■ Task requirements:
(1) Answer these questions using the excerpt on jury bias:
(a) What words did juror Nancy Perez's Facebook post use to describe Martens Corbett?
(b) Which judge told jurors not to speak about the trial among themselves outside the jury deliberation room?
(c) According to the lawyers for the state, why was there no evidence to justify bringing the car incident before the court?
(2) Echo the stretch of the excerpt on jury bias from "Lawyers for the convicted" through "before the court.".

The court motion argued there was no admissible evidence to suggest jurors had been influenced by factors outside of the courtroom and said the motion for a retrial was based on “assertions and speculation”.

Jury bias

Lawyers for Martens Corbett and her father claim social media posts and media interviews given by members of the jury after the trial indicate they were biased against the pair.

In posts on Facebook the day after the verdict, jury foreman Tom Aamland had said: “We didn’t believe Mr Martens’s story… we believe Jason was asleep when he was struck in the head by Molly”.

The attorneys said a Facebook post by another member of the jury, Nancy Perez, after the trial described Martens Corbett as “delusional” and a “non-human person”.

Lawyers for the convicted pair also stated two jurors may have discussed the trial during a conversation in a car before the jury had reached a verdict.

Judge David Lee instructed jurors not to speak about the trial among themselves outside of the jury deliberation room.

‘Wholly incompetent’

The prosecution lawyers’ court papers stated the allegations of jury misconduct based on “two jurors sitting in a car having an unknown conversation during an evening recess ... is wholly incompetent and irrelevant”.

The lawyers for the state argued that as the content of the purported conversation was not overheard, there was no evidence to justify bringing the incident before the court.

Their submission also said that jury opinions of Molly Martens Corbett and her father were formed through each juror’s own thought processes, based on what they observed in court.

■ Data provided:

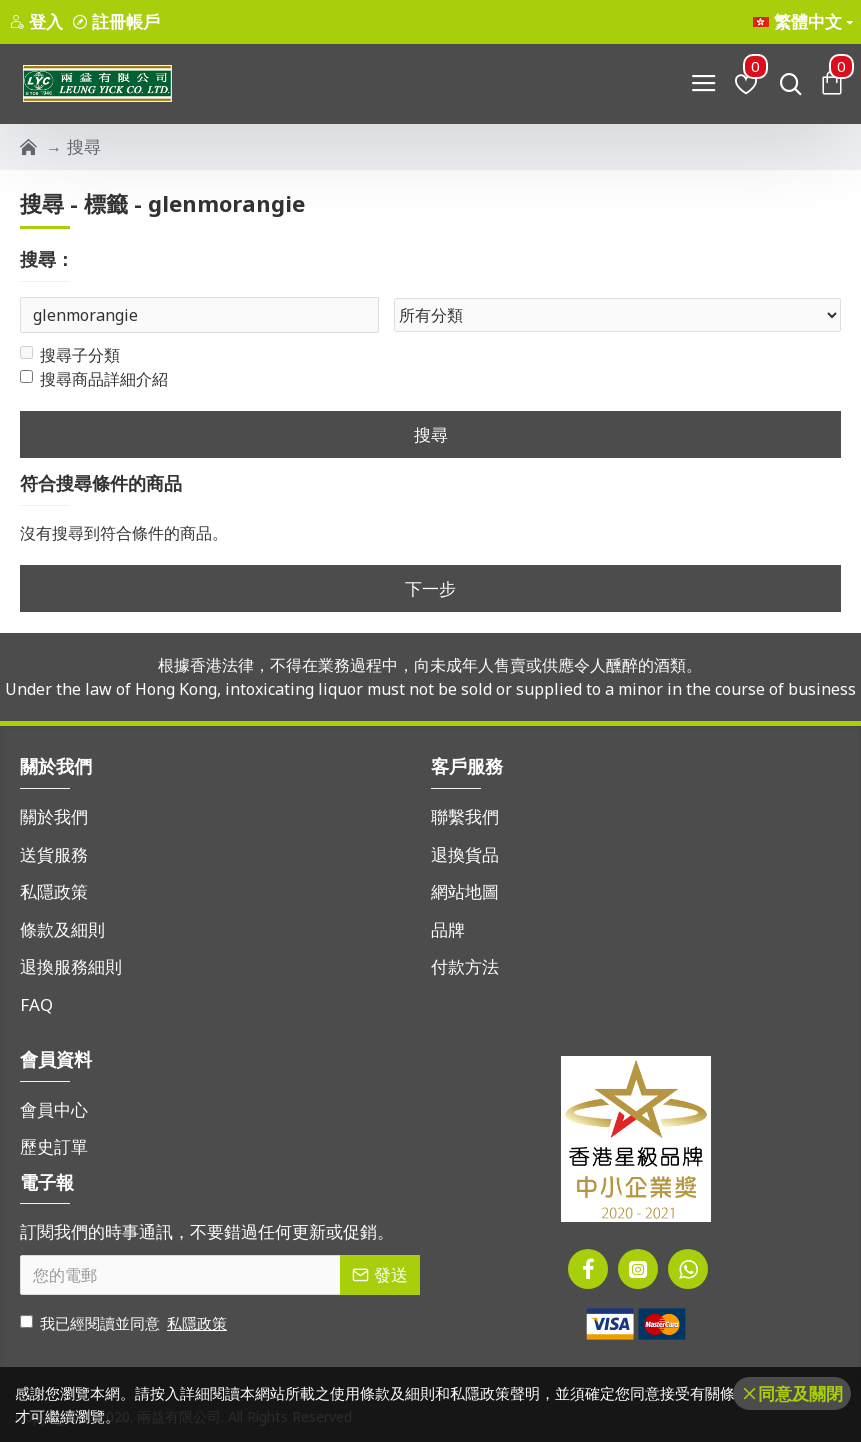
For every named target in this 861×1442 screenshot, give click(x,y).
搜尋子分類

■ Answer set:
(1)
(a) "Delusional" and a "non-human person."
(b) Judge David Lee.
(c) The content of the purported conversation was not overheard.

(2)
Lawyers for the convicted pair also stated two jurors may have discussed the trial during a conversation in a car before the jury had reached a verdict.

Judge David Lee instructed jurors not to speak about the trial among themselves outside of the jury deliberation room.

‘Wholly incompetent’

The prosecution lawyers’ court papers stated the allegations of jury misconduct based on “two jurors sitting in a car having an unknown conversation during an evening recess ... is wholly incompetent and irrelevant”.

The lawyers for the state argued that as the content of the purported conversation was not overheard, there was no evidence to justify bringing the incident before the court.